[REQUIREMENT] The answer should hold only the lines from the beginning of the material through the one with "Given: Open 診断設定に関する詳細情報 link", reproduced exactly and without pictures.

[DATA FOR ANALYSIS]
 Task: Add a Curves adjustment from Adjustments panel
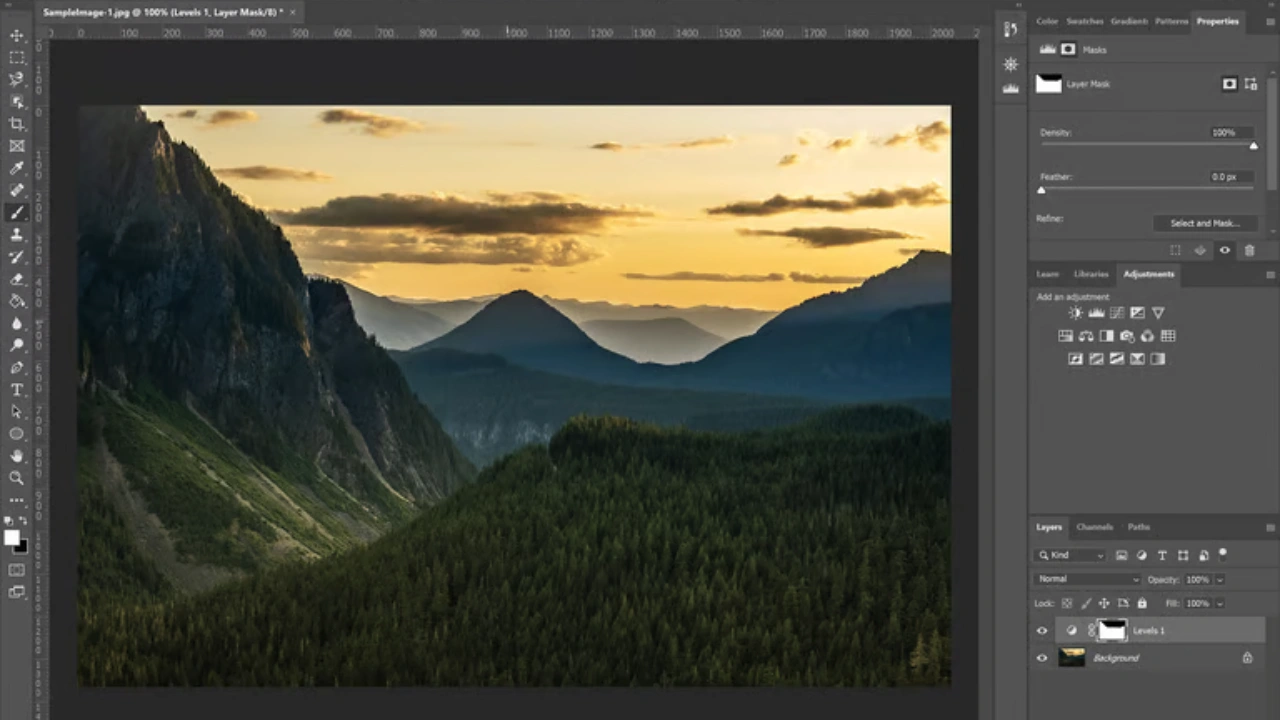(1116, 312)
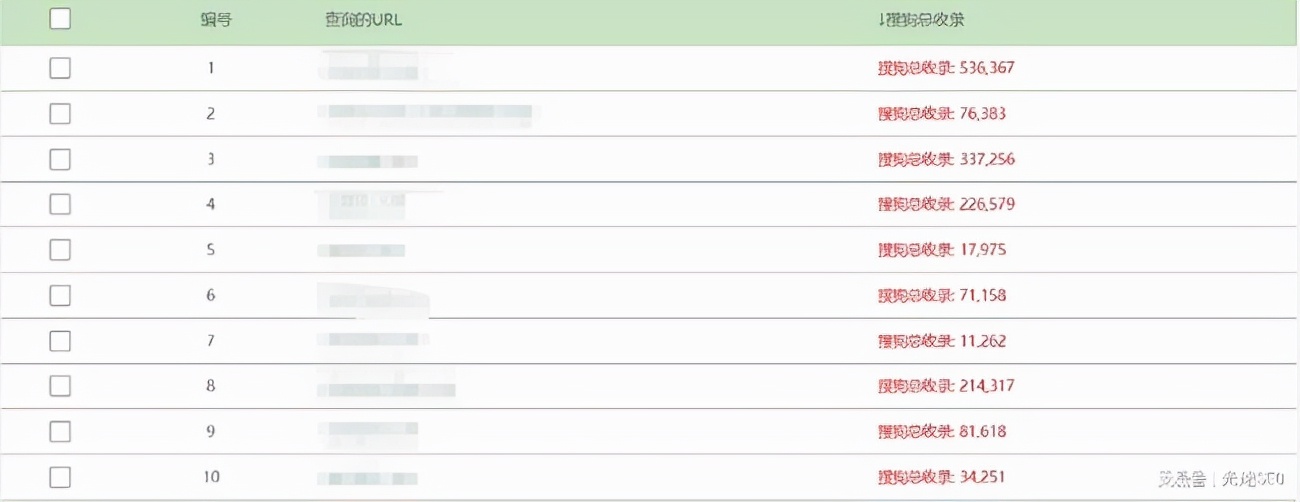Open the blurred URL in row 8
This screenshot has height=502, width=1300.
(387, 387)
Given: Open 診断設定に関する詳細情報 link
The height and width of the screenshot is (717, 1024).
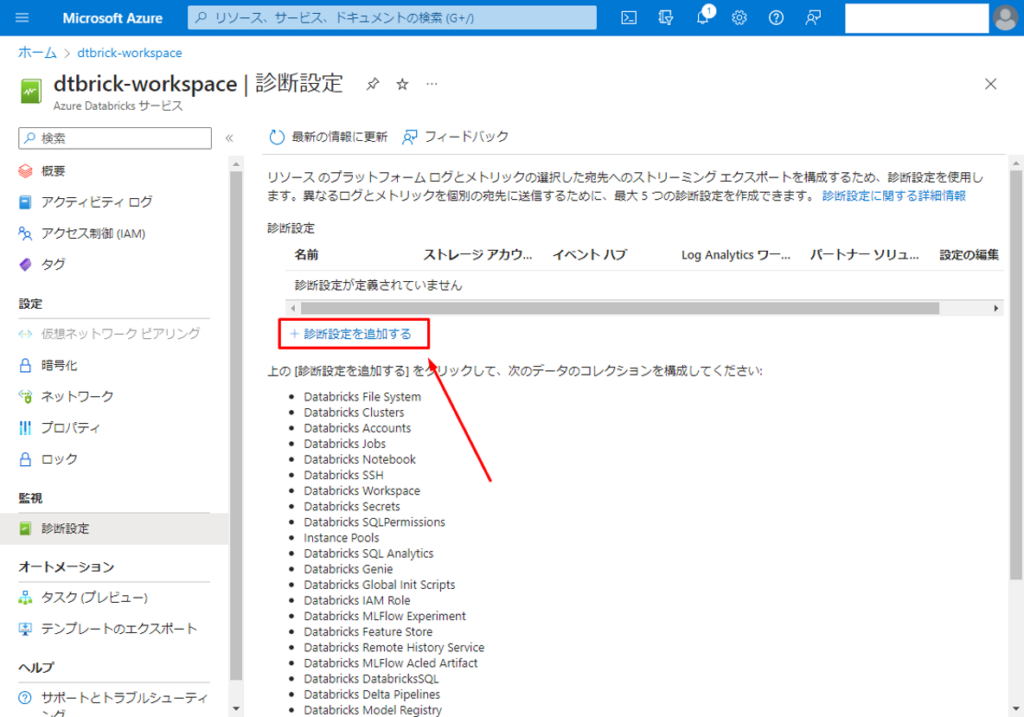Looking at the screenshot, I should click(893, 196).
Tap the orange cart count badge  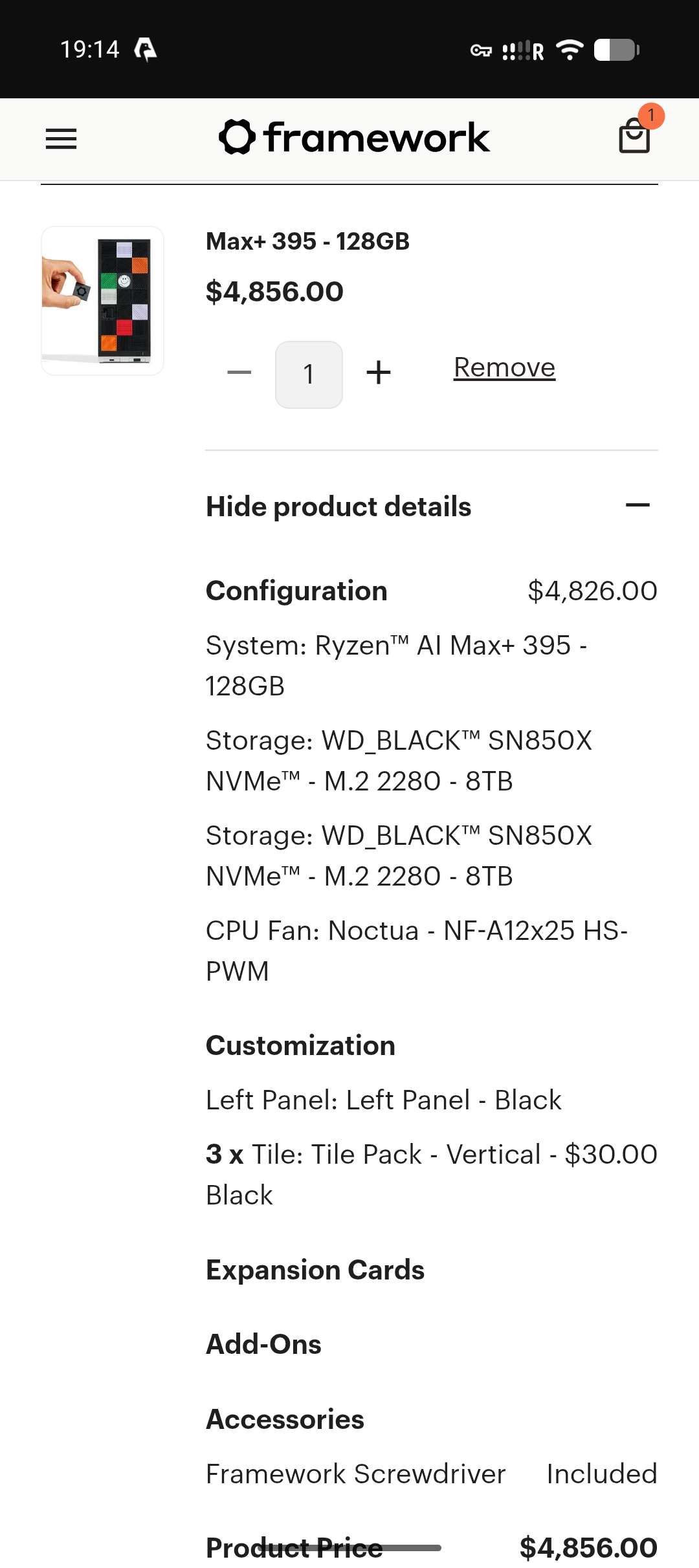[651, 116]
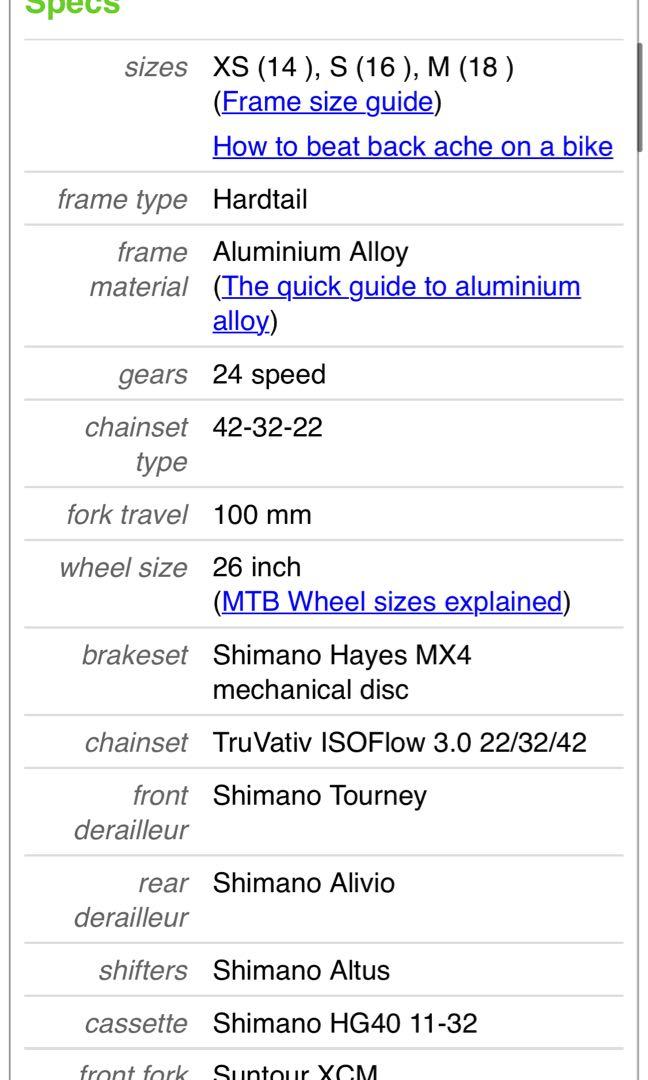Click the '26 inch' wheel size value
The height and width of the screenshot is (1080, 648).
(x=257, y=568)
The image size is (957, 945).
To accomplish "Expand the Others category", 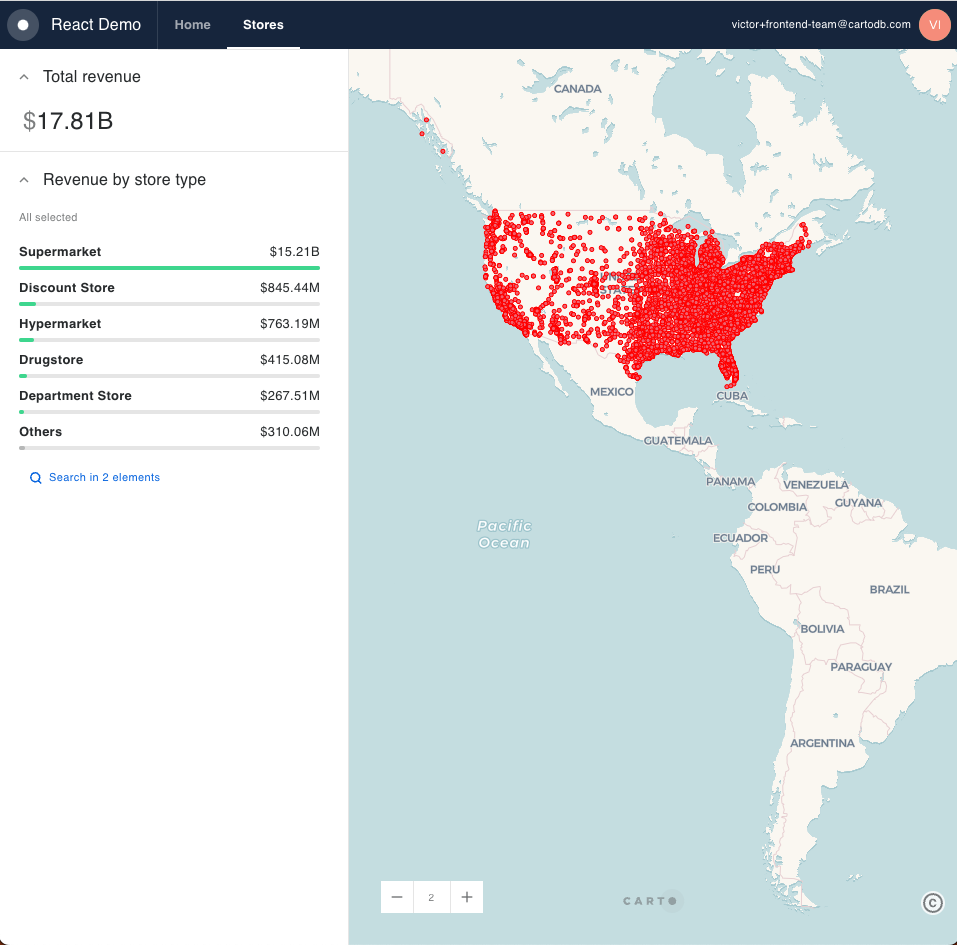I will point(40,432).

[RESPONSE]
 Task: Add a Curves adjustment from Adjustments panel
(1116, 312)
Open the blurred URL in row 8
This screenshot has height=502, width=1300.
(387, 387)
Given: Open 診断設定に関する詳細情報 link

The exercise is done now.